### How to complete this task
The records follow. Print, word for word, the first line through the "Given: Select the" line.

### The records
◇ ◇ ◇ ◇ ◇ ◇ ◇

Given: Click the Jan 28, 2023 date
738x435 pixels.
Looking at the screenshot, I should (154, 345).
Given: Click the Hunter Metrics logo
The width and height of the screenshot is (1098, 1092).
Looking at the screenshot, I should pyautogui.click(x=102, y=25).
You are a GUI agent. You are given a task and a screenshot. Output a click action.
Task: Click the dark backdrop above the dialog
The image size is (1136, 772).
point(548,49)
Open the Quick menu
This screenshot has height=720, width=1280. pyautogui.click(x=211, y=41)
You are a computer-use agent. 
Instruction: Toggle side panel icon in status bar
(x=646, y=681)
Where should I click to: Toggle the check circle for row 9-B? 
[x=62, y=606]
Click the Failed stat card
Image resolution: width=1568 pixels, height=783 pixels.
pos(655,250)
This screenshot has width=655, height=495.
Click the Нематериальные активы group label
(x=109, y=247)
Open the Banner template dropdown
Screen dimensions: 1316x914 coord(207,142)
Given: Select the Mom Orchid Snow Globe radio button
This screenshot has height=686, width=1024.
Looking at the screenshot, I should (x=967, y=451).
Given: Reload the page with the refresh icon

◇ ◇ ◇ ◇ ◇ ◇ ◇

### Result of the exercise
Given: Click the Jan 28, 2023 date
738x435 pixels.
Looking at the screenshot, I should (154, 345).
Given: Click the Hunter Metrics logo
The width and height of the screenshot is (1098, 1092).
Looking at the screenshot, I should pyautogui.click(x=102, y=25).
You are a GUI agent. You are given a task and a screenshot. Output a click action.
Task: Click the dark backdrop above the dialog
The image size is (1136, 772).
point(548,49)
Open the Quick menu
This screenshot has height=720, width=1280. pyautogui.click(x=211, y=41)
You are a computer-use agent. 
Instruction: Toggle side panel icon in status bar
(x=646, y=681)
Where should I click to: Toggle the check circle for row 9-B? 
[x=62, y=606]
Click the Failed stat card
Image resolution: width=1568 pixels, height=783 pixels.
pos(655,250)
This screenshot has width=655, height=495.
Click the Нематериальные активы group label
(x=109, y=247)
Open the Banner template dropdown
Screen dimensions: 1316x914 coord(207,142)
Given: Select the Mom Orchid Snow Globe radio button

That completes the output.